To get a well patient to exercise is not an easy task and to understand why, we need to apply the well accepted biopsychosocial model of behavourial change by Prochaska17
. The 5 stages of change as described by Prochaska are Pre-contemplation, Contemplation, Preparation, Action and Maintenance. It is easy to agree that the spectrum of walking – jogging – running as a form of exercise is ideal for healthy adults who are currently not engaged in any exercise program as it is cheap, time efficient (cost and time are important factors in the contemplation stage), sustainable (helps in the maintenance stage) and easy (appealing in the action stage) – making it appealing for patients at all stages of change.

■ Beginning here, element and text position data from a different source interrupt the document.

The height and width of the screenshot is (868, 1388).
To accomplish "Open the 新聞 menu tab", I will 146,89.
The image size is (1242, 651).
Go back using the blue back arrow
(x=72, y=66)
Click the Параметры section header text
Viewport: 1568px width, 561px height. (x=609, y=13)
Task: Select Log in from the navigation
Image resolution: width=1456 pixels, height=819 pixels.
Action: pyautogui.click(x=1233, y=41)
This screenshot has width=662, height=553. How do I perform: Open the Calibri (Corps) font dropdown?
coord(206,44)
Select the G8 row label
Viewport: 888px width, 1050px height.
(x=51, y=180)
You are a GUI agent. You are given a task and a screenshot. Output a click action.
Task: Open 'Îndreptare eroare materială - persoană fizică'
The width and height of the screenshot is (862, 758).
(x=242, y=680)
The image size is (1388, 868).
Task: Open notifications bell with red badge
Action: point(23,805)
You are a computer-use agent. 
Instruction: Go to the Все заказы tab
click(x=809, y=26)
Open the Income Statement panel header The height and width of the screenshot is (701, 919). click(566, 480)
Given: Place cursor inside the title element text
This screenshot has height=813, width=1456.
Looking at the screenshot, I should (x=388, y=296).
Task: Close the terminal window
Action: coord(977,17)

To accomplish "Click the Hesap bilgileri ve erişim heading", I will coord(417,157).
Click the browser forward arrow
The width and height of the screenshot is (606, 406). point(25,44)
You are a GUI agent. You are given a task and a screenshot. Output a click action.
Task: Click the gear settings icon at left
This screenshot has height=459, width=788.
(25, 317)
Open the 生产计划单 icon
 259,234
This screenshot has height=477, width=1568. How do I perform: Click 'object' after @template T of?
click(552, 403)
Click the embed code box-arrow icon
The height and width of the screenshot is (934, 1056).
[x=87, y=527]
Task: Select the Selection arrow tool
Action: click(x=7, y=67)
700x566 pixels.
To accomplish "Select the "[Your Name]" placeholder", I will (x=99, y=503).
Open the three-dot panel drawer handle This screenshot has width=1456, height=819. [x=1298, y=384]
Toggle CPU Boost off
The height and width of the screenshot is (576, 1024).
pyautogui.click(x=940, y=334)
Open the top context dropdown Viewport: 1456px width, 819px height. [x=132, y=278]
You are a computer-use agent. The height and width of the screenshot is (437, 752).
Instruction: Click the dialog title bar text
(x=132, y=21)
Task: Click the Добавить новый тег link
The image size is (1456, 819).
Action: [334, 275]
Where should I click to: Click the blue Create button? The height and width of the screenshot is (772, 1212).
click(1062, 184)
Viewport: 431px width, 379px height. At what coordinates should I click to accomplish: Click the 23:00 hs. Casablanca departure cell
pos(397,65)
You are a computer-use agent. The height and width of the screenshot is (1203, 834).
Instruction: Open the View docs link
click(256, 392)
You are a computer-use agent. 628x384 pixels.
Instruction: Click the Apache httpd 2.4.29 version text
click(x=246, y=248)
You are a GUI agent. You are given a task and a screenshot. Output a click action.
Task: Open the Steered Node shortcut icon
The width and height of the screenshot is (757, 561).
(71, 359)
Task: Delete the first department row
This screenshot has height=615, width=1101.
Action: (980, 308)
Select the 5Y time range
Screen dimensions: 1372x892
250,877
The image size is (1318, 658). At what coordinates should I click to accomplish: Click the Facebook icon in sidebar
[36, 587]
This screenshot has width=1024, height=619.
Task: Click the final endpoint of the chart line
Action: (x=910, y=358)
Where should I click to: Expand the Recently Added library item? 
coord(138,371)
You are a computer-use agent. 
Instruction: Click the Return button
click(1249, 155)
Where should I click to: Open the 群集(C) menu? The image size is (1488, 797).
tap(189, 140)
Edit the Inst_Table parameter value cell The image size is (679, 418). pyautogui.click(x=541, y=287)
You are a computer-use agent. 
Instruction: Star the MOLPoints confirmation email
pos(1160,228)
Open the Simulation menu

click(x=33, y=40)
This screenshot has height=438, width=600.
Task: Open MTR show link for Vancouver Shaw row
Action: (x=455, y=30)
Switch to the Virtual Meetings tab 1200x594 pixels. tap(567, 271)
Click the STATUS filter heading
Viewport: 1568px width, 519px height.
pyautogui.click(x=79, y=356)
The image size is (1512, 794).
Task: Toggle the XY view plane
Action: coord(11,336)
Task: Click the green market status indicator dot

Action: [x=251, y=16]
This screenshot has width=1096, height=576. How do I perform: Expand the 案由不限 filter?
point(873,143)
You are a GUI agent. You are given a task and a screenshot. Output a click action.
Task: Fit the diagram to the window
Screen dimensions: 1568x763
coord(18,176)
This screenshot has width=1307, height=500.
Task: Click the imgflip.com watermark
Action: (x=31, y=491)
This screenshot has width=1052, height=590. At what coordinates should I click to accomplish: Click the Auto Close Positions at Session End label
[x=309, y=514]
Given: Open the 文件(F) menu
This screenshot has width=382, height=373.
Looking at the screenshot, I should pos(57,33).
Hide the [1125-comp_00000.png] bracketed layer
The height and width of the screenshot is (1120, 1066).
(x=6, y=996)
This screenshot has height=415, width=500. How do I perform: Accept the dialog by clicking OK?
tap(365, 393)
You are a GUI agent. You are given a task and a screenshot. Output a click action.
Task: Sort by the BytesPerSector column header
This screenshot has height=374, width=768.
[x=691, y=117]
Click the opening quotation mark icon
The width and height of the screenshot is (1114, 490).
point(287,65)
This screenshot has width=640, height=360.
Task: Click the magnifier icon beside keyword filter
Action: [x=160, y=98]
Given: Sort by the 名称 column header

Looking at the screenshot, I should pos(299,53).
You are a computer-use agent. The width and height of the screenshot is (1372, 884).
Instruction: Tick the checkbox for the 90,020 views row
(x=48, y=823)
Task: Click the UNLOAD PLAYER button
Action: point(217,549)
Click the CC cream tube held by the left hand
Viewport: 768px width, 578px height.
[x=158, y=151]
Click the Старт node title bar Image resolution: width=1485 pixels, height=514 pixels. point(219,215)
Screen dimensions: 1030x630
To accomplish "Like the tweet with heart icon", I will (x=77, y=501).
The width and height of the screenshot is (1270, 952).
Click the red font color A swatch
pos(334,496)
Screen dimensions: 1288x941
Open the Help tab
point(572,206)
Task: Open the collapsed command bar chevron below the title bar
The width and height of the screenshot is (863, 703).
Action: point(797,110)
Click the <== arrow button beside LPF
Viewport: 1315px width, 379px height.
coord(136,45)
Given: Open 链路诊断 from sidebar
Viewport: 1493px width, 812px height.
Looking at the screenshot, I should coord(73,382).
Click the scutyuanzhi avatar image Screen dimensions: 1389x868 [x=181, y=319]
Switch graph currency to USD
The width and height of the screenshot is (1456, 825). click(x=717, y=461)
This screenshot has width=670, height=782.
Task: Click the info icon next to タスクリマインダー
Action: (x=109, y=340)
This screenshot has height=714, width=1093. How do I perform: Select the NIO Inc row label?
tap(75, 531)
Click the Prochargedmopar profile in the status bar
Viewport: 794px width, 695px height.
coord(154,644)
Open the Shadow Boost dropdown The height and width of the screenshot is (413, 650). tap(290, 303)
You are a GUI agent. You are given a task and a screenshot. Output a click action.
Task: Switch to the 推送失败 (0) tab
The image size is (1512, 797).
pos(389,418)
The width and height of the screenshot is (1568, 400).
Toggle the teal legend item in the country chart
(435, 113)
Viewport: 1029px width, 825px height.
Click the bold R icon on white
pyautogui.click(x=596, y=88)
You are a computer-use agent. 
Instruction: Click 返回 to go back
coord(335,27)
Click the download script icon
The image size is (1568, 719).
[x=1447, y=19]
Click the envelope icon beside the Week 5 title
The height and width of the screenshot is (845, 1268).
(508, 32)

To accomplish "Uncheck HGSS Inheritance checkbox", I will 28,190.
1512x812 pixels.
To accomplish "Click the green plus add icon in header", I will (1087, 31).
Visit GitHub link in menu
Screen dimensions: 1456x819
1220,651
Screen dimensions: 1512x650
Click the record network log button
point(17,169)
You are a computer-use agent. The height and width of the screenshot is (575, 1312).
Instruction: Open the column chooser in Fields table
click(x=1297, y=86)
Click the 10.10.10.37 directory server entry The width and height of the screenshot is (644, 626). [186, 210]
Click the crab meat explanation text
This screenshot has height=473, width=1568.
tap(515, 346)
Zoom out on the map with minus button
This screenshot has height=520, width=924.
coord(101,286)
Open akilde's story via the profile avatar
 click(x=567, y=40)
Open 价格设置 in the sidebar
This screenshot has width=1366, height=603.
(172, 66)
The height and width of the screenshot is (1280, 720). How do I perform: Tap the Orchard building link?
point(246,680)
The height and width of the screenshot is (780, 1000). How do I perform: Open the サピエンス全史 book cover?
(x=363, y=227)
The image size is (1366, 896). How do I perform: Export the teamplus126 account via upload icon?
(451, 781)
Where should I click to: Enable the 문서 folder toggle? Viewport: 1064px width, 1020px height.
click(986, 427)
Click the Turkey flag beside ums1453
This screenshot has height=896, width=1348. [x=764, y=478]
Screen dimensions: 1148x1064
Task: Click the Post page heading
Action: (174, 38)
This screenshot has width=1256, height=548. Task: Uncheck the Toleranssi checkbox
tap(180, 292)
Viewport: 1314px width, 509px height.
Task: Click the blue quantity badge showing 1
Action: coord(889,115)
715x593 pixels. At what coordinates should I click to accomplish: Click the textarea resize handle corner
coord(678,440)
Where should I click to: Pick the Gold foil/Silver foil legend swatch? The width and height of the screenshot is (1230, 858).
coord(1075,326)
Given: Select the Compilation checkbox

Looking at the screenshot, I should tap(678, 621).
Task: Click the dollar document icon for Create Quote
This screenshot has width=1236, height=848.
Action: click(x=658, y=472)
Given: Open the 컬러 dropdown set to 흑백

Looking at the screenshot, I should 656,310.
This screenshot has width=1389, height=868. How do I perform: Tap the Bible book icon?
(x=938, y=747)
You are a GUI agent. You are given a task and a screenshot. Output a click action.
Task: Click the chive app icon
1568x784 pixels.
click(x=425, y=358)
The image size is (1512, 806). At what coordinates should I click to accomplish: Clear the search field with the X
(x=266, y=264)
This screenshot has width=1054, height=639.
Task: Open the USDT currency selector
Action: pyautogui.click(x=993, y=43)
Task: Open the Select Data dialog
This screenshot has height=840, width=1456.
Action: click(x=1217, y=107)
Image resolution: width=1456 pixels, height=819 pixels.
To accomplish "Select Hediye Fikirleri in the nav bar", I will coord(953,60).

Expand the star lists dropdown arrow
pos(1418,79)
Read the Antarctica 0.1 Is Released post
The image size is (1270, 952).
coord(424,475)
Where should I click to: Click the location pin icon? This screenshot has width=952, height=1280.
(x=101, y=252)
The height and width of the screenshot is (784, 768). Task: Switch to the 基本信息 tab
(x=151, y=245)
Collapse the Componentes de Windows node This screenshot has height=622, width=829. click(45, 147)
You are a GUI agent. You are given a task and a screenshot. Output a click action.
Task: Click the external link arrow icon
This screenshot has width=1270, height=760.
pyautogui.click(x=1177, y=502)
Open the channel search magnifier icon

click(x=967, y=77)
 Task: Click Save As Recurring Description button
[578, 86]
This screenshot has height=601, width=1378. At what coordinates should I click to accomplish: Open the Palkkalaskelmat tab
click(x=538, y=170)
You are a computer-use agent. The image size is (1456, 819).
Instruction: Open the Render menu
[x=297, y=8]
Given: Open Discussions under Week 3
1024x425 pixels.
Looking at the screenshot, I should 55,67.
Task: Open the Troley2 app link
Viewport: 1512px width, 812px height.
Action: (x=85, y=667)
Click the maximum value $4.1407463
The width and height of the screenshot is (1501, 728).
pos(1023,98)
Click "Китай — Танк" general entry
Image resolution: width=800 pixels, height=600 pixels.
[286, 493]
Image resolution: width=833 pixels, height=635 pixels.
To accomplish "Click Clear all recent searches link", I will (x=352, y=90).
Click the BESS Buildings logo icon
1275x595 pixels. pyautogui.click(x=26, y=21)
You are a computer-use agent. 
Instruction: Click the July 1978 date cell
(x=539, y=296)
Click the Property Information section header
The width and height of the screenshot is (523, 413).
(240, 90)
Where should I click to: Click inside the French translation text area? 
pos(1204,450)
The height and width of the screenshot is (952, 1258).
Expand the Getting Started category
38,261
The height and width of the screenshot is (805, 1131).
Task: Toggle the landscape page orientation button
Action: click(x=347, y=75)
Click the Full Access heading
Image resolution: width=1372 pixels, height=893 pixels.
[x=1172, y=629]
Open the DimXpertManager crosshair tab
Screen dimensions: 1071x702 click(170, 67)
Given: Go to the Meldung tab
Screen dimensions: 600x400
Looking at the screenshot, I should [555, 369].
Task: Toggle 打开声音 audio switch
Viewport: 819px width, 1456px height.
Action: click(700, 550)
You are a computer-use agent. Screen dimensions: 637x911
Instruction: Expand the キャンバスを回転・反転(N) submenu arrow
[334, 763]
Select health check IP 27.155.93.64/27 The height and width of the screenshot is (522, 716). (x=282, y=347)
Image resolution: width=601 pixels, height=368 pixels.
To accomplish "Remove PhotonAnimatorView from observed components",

One of the biggest hurdles at the contemplation stage, however, is the preconceived notion that too much walking or running even at the prescribed 150 minutes a week can lead to joint pains when people get older. This is especially so in Singapore where I practice where older generations of Chinese believe strongly that running, with its visible pounding on the roads with each step, causes osteoarthritis (OA) of the knee. They in turn influence the younger generation to not pick up such sports which in reality may confer more benefits than harm.
Thus it is key that as physicians, we are well versed in the evidence available regarding this association so that we can bring our patients, both young and old, through the stages of behavioural change successfully. This topic is also particularly important for family physicians who have great contact with the patients in their community as it is not unheard of that patients are recommended not to walk or jog too much to prevent future osteoarthritis by misinformed physicians.
What does running do in the acute setting?
The key objective of this literature review is to ascertain if running at the recommended amount of 150 minutes a week by the ACSM increases the risk of knee osteoarthritis. However, to understand the impact of a single run on the structure of the knee can be useful when reassuring non runners beginning to pick up this sport.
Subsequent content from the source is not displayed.